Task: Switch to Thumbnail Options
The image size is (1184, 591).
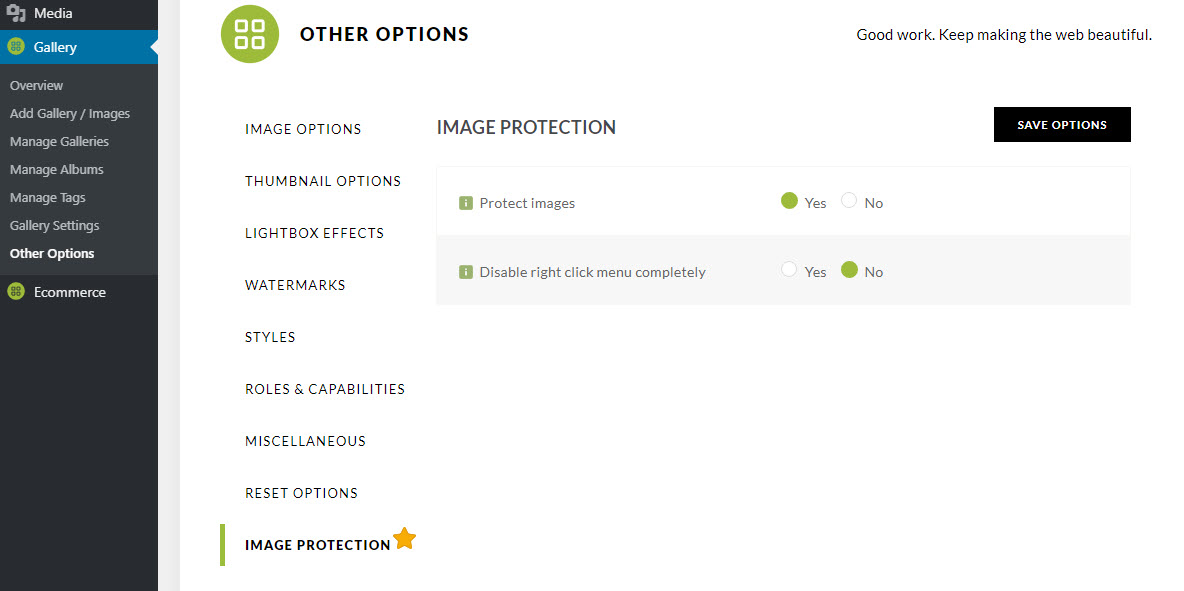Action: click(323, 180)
■ ■ ■
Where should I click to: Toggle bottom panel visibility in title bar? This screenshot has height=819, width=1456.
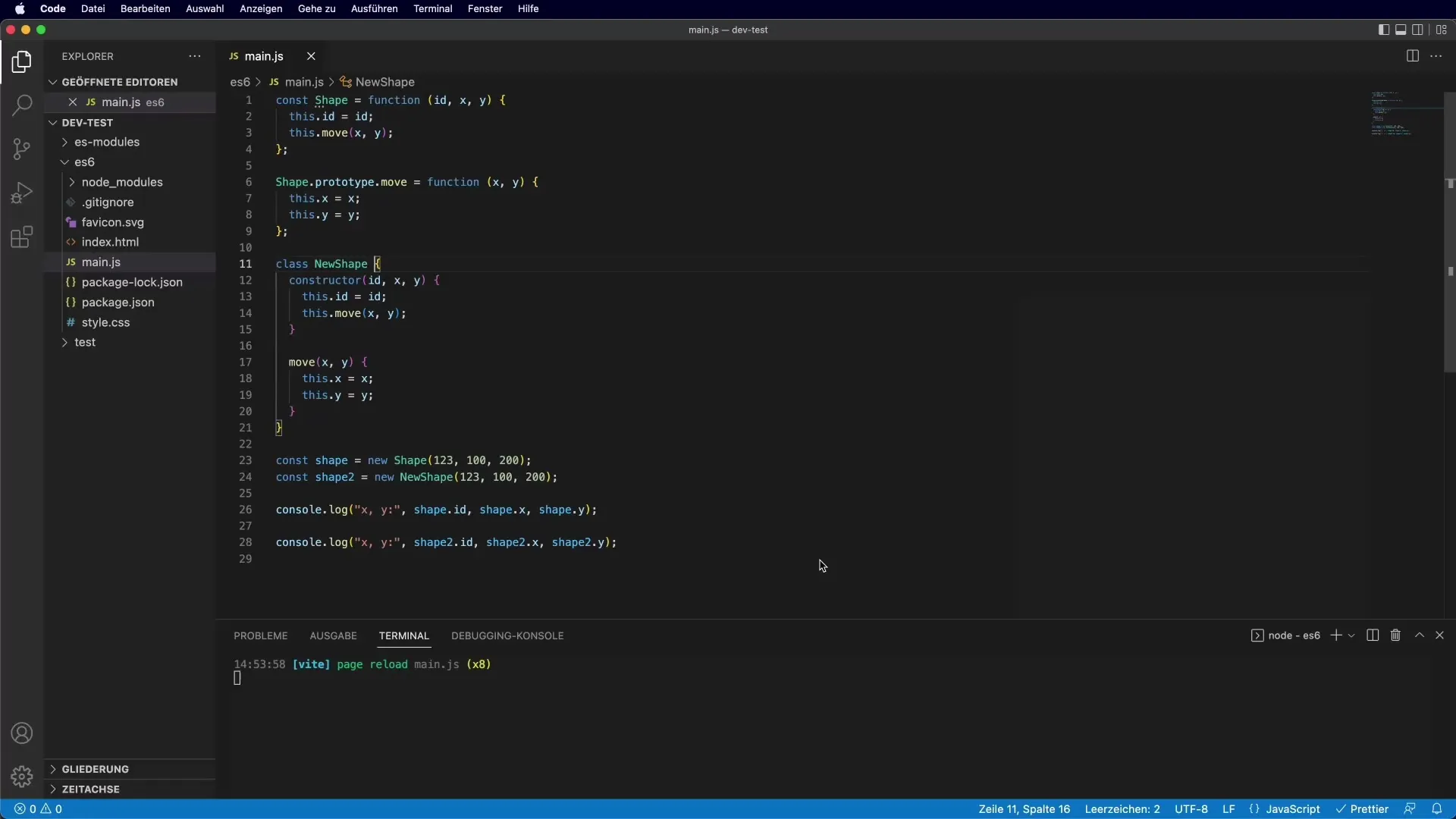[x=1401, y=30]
■ ■ ■
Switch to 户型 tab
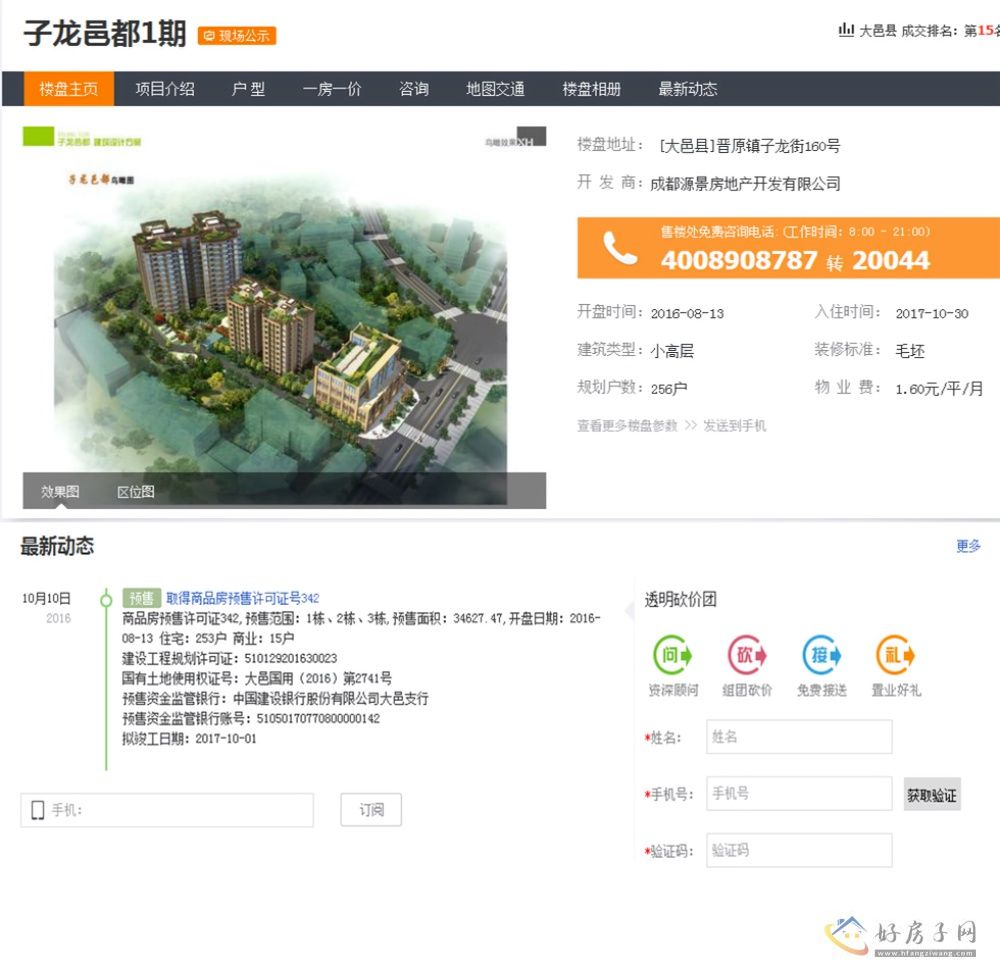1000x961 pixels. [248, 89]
■ ■ ■
▶ _Goal of the exercise_:
Pick out and copy every line of the material above that contains the word "Switch". Case counts, so only lines with that exact capitalization qualify.

▶ _Task response_:
Task: Switch to Thumbnail Options
Switch to 户型 tab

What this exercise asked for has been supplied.